A formerly skinny man, Bob is now a portly, morbidly obese intelligence operative. He rose through the ranks of Millenion with Brandon and Harry. After Harry's ascension to the head of the organization, Bob sat as one of the Big Four under Harry. He became the second "Superior" created after the procedure was perfected and the first to confront Beyond the Grave. He was killed by Brandon after begging for mercy, only to attack Brandon when his back was turned.
- Balladbird Lee

Bob Poundmax's best friend. He owes his life to Harry after it was discovered that he was working with Lightning (a rival group which his older brother Cannon Vulcan was a member of) while in Millennion. However, Harry forgave Balladbird, allowing him to stay in Millennion in exchange for his loyalty. After learning of Bob's death, Lee kidnaps Mika and kills her two friends in the process. Lee is eventually killed in the subway by Brandon's Anti-Superior bullets.
- Bunji Kugashira

Bunji Kugashira earned the nickname "Madness" for his skills as a killer. He is an expert both with guns and unarmed. He also has a strange sense of morals. He deems it fine to kill others as a hitman, but he has a strong sense of loyalty to his friends and coworkers.
Bunji first meets Harry MacDowell on a job to kill him. Harry tells Bunji that he is being used, and both men confirm it. Although Harry wants to recruit Bunji for Millennion, it is actually Brandon that persuades him to join. Brandon beats Bunji in unarmed combat, and Bunji has considered Brandon a close companion ever since. Bunji calls a lot of people "brother," but there is a sense that he truly means it when he calls Brandon that. It is this bond that makes facing Grave so difficult.

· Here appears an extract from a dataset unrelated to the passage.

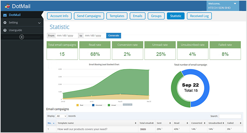The height and width of the screenshot is (133, 247).
Task: Click the envelope icon beside DotMail in the sidebar
Action: point(5,15)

Bunji is killed by Brandon in battle.
- Maggie

==Reception==
During the series' beginning, Anime News Network panned Brandon's silent attitude displayed in the series' primitive, comparing him negatively with characters with a similar design. When the anime focused on his Brandon's younger persona, Brandon Heat, ANN still felt it was hard to sympathize with him due to his calm demeanor and the anime's slow pace. Nevertheless, ANN looked forward to the time he and his best friend, Harry MacDowel, become enemies as foreshadowed. By the next review, the same site enjoyed how the character has taken action in Millennium organization alongside Harry while also finding his relationship with love interest Maria appealing. DVD Talk enjoyed the early tragic setting the cast are initially put into and, like how ANN, the two become invested in becoming powerful people. Mania Entertainment enjoyed the backstory due to how such friendly people, Brandon and Harry, would become enemies in the series, making it enjoyable. By a following DVD, Mania enjoyed Brandon's darker characterization as a result of being involved in Millennium and how his loyalty for his boss, Big Daddy, results in his tragedy that would later turn him into Grave. In the final review where Grave's lifespan is reaching its limit while facing Harry's forces was praised by the same site due to how the narrative further explores the friendship between the two main characters despite their current situation.

In a more general review, DVD Talk enjoyed the handling of Brandon and Harry's story due to how it changes their personalities while going for enjoyable character arcs. Manga.Tokyo commented that the friendship between Brandon and Harry were the biggest appeal in the anime despite the setting being chaotic due to the quest the two characters face when becoming mafia. Hardcore Gaming 101 enjoyed how the anime corrupts the young Brandon and Harry when working for Millennium leading to the scene in which the former becomes Grave. IGN compared Brandon to Terminator due to his deadly skills but questioned how depressed he is about his job as a gangster and why he would not quit Millennium alongside his love interest. Tomokazu Seki's vocal performance as the two personas was also praised by Mania over the English dub, with Famitsu offering similar comments.